Statistics Done Wrong by Alex Reinhart is an awesome guide that points out holes in the reasoning of many scientific studies. I initially book marked it to double check myself. When dealing with survey and request data it’s easy to present a picture that is what you want to find, instead of what is actually there. However, Statistics Done Wrong deals with issues that are far above the data I pull for departmental reports.
Each error is explained with a hypothetical and/or real example of a study that contained statistical errors. This makes it even easier to wrap a layman’s mind around a subject that affects the authors of studies and articles for which he/she is the end audience.

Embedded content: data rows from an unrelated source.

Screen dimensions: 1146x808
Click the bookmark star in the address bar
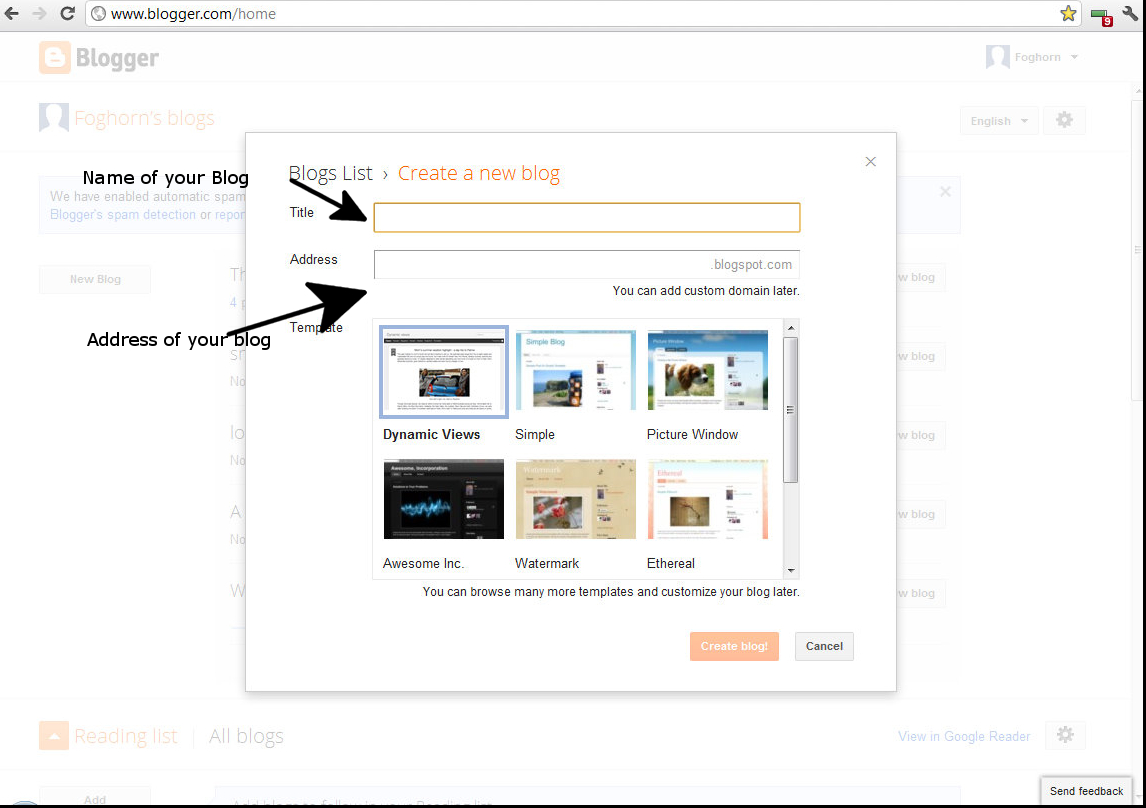(1067, 14)
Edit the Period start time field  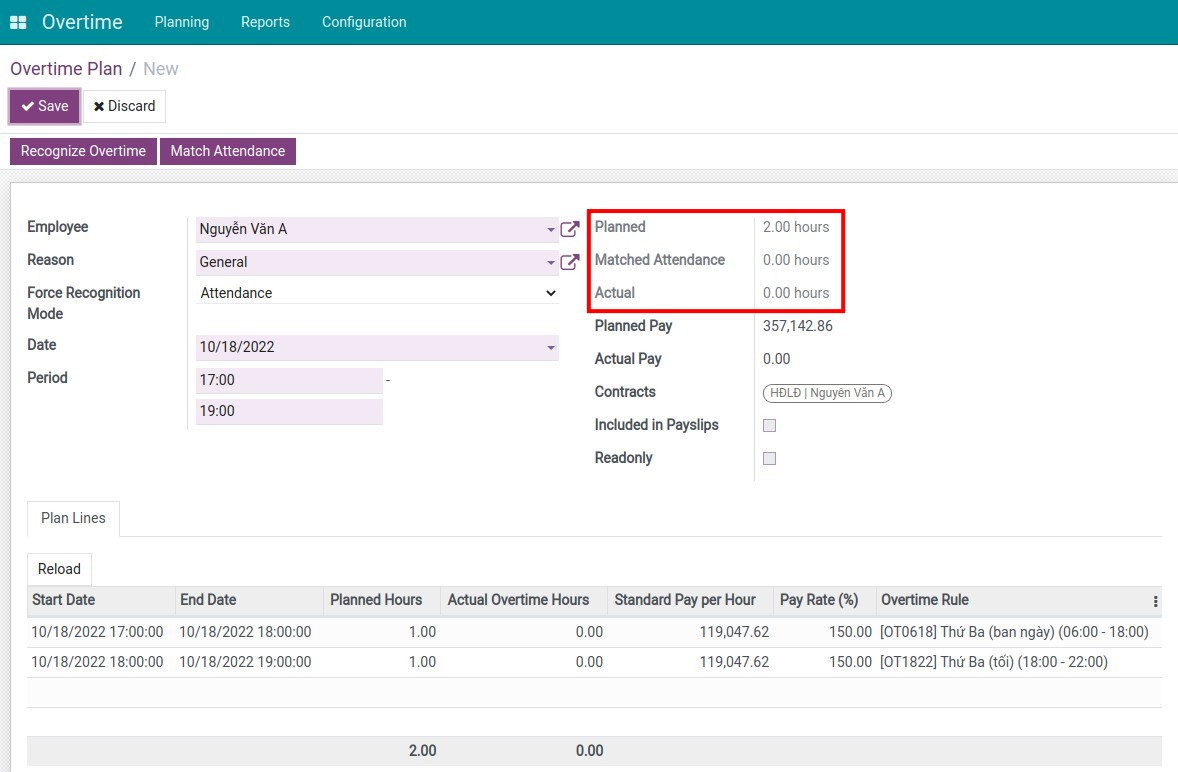(x=290, y=380)
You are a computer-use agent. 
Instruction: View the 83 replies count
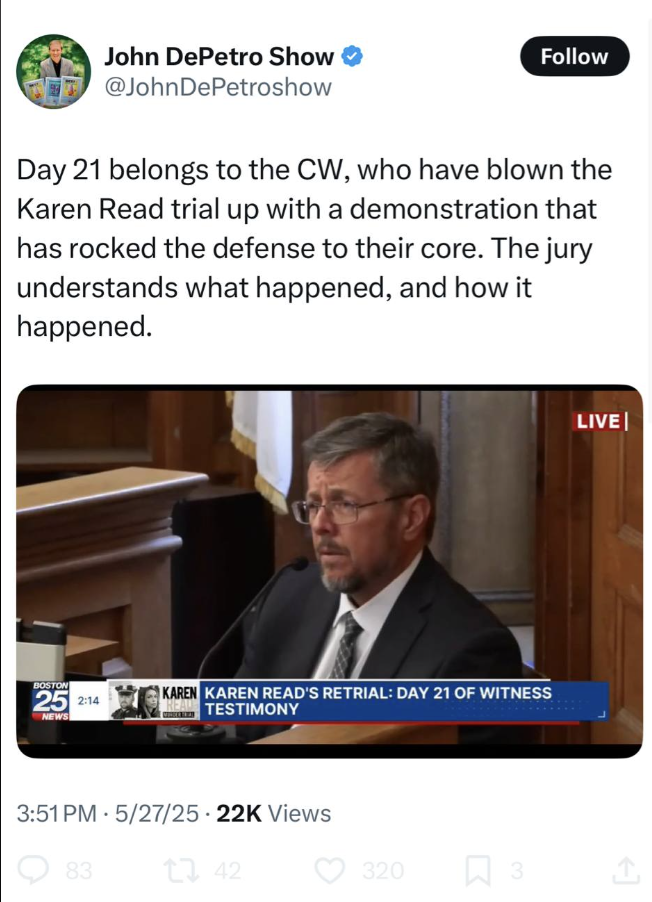click(79, 870)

As an example: after expounding on the multiple ways that scientists error in their quest to prove or disprove a hypothesis, Reinhart includes an excellent example of double checking:
courtesy of John Ioannidis and Jonathan Schoenfeld. They studied the question “Is everything we eat associated with cancer?”51[1] After choosing fifty common ingredients out of a cookbook, they set out to find studies linking these studies to cancer rates – and found 216 studies on forty different ingredients. Of course, most of the studies disagreed with each other. Most ingredients had multiple studies claiming they increased and decreased the risk of getting cancer.
Another interesting thing: being allowed to right turn on red wasn’t considered until the 1970s and was allowed because of underpowered statistics and a drive to save gas in a fuel crisis.